Physical Address

304 North Cardinal St.
Dorchester Center, MA 02124

The Bethesda System for Reporting Thyroid Cytopathology


Historical Background

Thyroid nodules are common and usually benign but may be malignant, and since there is currently no non-invasive method to determine which ones are malignant, standard of care involves thyroid fine-needle aspiration (FNA). Thyroid FNA is widely accepted for the evaluation of thyroid nodules, since it is rapid, safe, cost-effective, and accurate when definitive. When the cytomorphological diagnosis is benign, thyroid FNA has a negative predictive value that exceeds 95%, and when the cytomorphological diagnosis is malignant, the positive predictive value exceeds 99%. Nonetheless, approximately 20% of all thyroid aspirates yield an indeterminate or suspicious only result, with associated malignancy rates that range from 5% to 85%.

Cytomorphologically indeterminate nodules result from three inherent limitations of cytopathology. First, cytopathology deals with a sampling of a heterogeneous, non-uniformly distributed tissue and extracellular material. Second, the interpretation of the morphological findings in heterogeneous, non-uniformly distributed cells involves human sequential image processing so is prone to interobserver subjectivity. Third, cytopathological sampling cannot capture evidence of capsular invasion that is a sine qua non finding for the diagnosis of malignancy on histological sections. Thus, indeterminate findings are unavoidable. However, the manner in which they have been communicated historically has led to significant confusion and a lack of good evidence-based management guidelines merely because the nomenclature was too unstandardized.
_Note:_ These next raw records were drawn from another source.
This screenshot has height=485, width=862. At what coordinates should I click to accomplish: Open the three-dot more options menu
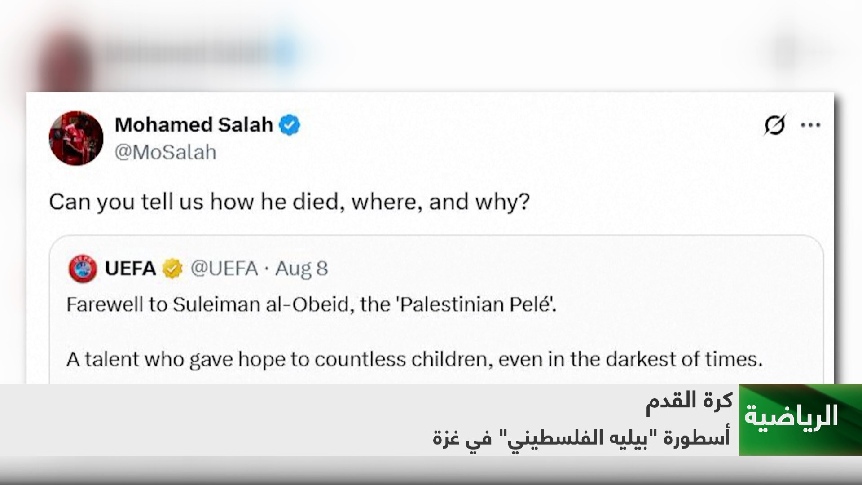pos(811,125)
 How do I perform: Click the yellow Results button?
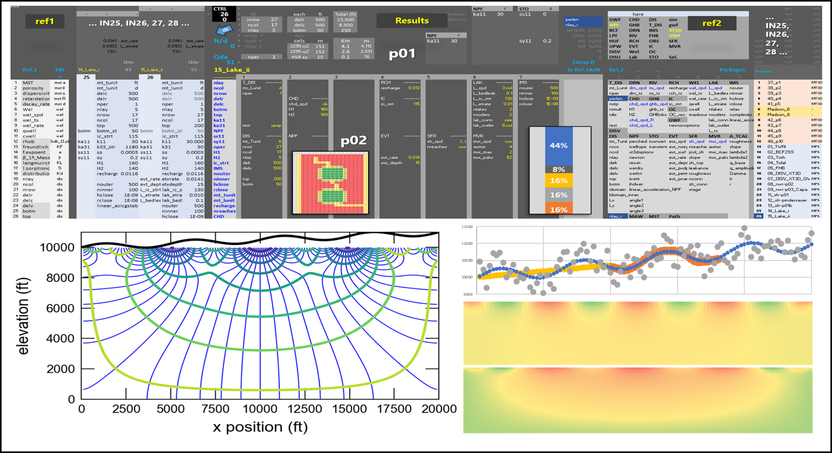tap(412, 20)
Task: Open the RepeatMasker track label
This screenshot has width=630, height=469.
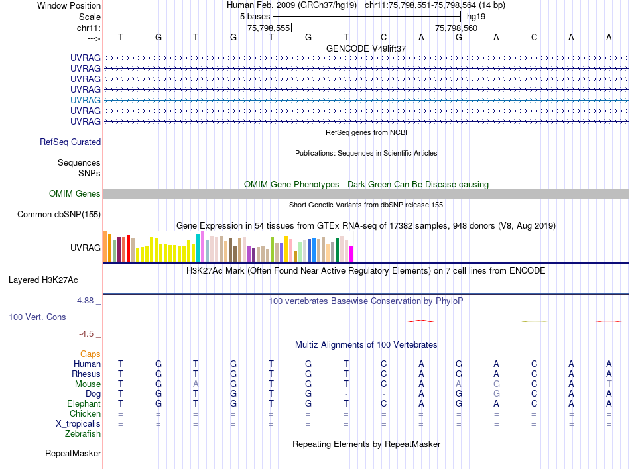Action: coord(73,453)
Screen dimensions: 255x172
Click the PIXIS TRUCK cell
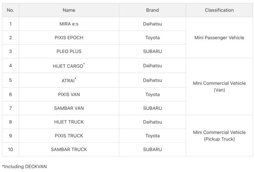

With the number of thyroid aspirates increasing due to growing availability of imaging techniques and possibly underlying changes in the molecular epidemiology of thyroid cancer, there was a substantial need for standardized conventions on reporting thyroid cytopathology results, especially the indeterminate ones. Thus, in 2007, a multidisciplinary panel assembled by Dr Andrea Abati convened in Bethesda, MD, at the National Cancer Institute and participated in a State of the Science Conference that developed evidence-based consensus guidelines for the reporting of thyroid cytopathology. These were later formalized into The Bethesda System for Reporting Thyroid Cytopathology or TBSRTC.

The Bethesda System

Within TBSRTC are six tiers of malignancy risk that are associated with specific management recommendations. These are summarized in Table 23-1 . This section focuses on the morphological criteria and diagnostic considerations of each of the categories, while the subsequent sections address relevant developments in the application of TBS and the incorporation of molecular testing within the context of TBSRTC.

TABLE 23-1
TBSRTC Categories with Malignancy Prevalence and Recommended Clinical Management
Diagnostic Category MP (%) Clinical Management
Insufficient for diagnosis 1–4 Repeat FNA, preferably with ultrasound guidance
Benign 0–3 Clinical follow-up
AUS 20–25 Repeat FNA
Suspicious for follicular or Hürthle cell neoplasm 15–30 Surgical lobectomy
Suspicious for malignancy 60–77 Surgical lobectomy or near total thyroidectomy
Malignancy >97 Near total thyroidectomy
± 131 I therapy
± central lymph node dissection
MP, malignancy prevalence.

Non-diagnostic/Unsatisfactory

The non-diagnostic category consists of specimens that have too few follicular cells or are too severely compromised to be readable. The anecdotal quantitative minimum – six groups of follicular cells that contain at least 10 cells each – can be excepted when other diagnostic findings are present such as abundant colloid, a lymphocytic abundance that would indicate Hashimoto thyroiditis (HT), or rare atypical findings ( Fig. 23-1 ). While specimens containing copious numbers of cystic macrophages without follicular epithelium are technically non-diagnostic, the use of this category should be noted as such, as cystic papillary thyroid carcinoma (PTC) may yield aspirates that are indistinguishable from those containing cyst contents alone.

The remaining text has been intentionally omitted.